*SOURCE EXTRACT*
━━━━━━━━━━
KKH led the development of a new set of guidelines for early diagnosis and management of gestational diabetes.
A new set of guidelines has been drawn up to help doctors here better diagnose and treat women with gestational diabetes, it was announced yesterday.
These are based on the latest international standards and will help deal with a problem that affects thousands of pregnant women here every year and can cause health problems that last for life.
In Singapore, one in five pregnancies – or more than 6,000 women each year – is affected by gestational diabetes.
“This is worrying, given that the International Diabetes Federation estimates that one in seven births is affected by gestational diabetes worldwide,” said Senior Minister of State for Health Amy Khor.
She was speaking yesterday at the first Singapore Diabetes in Pregnancy Conference held at the
KK Women’s and Children’s Hospital (KKH).
At the two-day event, Dr Khor announced the new guidelines drawn up by the College of Obstetricians and Gynaecologists Singapore.
━━━━━━━━━━
*SUPPLIED INFORMATION*

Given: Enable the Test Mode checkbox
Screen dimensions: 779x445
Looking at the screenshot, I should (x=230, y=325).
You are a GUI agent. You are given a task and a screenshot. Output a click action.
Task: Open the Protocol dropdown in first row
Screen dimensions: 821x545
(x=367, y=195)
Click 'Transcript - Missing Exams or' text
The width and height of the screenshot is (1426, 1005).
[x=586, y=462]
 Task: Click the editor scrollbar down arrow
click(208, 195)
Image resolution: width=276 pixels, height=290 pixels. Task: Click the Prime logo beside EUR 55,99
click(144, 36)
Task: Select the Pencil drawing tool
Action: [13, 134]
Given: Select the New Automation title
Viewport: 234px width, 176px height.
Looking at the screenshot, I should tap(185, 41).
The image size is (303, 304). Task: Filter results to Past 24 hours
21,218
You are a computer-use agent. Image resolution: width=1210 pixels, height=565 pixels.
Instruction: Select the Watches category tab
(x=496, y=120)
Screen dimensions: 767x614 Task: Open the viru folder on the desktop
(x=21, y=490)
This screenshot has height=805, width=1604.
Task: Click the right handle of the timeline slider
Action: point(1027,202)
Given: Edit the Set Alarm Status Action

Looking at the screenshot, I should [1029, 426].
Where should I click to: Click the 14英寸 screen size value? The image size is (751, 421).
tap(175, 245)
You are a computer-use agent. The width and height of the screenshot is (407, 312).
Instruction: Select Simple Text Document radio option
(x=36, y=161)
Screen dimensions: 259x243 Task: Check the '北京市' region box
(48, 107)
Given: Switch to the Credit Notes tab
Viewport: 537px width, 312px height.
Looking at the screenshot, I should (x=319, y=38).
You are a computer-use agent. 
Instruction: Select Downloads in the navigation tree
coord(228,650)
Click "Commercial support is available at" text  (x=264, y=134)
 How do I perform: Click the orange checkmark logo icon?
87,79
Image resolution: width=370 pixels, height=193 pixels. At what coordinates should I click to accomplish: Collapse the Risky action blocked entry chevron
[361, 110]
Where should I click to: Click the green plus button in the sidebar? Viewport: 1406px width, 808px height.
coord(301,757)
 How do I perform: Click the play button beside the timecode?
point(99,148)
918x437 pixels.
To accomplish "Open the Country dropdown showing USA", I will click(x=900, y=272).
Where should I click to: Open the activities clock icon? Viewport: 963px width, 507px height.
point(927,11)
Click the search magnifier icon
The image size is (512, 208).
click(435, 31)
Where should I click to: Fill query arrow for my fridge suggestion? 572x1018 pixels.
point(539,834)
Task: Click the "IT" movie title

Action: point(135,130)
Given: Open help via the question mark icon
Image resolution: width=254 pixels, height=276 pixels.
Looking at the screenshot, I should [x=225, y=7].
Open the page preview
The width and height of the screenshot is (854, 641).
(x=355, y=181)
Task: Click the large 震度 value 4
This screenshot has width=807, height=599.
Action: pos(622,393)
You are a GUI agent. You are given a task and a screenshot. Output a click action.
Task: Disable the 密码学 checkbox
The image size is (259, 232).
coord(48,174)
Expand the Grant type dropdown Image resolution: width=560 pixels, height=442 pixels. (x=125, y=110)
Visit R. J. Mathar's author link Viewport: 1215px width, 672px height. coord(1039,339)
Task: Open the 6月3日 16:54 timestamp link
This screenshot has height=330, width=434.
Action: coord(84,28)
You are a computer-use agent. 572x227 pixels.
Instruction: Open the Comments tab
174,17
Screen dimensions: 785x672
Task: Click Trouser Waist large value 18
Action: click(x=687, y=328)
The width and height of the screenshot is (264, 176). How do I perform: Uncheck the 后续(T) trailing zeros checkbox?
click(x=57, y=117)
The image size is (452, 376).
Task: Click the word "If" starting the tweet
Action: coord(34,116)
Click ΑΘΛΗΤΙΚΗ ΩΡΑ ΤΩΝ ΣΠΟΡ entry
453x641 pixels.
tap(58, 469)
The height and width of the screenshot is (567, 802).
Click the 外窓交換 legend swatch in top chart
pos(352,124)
━━━━━━━━━━
*EXERCISE REQUIREMENTS*
• a. In the article on gestational diabetes guidelines, which body drew up the new guidelines?
• b. Write out the part of the gestational diabetes article from "In Singapore, one" up to and including "Health Amy Khor.".
The records have no connection to the article on gestational diabetes guidelines.

*RESPONSES IN ORDER*
• a. The College of Obstetricians and Gynaecologists Singapore drew up the new guidelines.

• b.
In Singapore, one in five pregnancies – or more than 6,000 women each year – is affected by gestational diabetes.
“This is worrying, given that the International Diabetes Federation estimates that one in seven births is affected by gestational diabetes worldwide,” said Senior Minister of State for Health Amy Khor.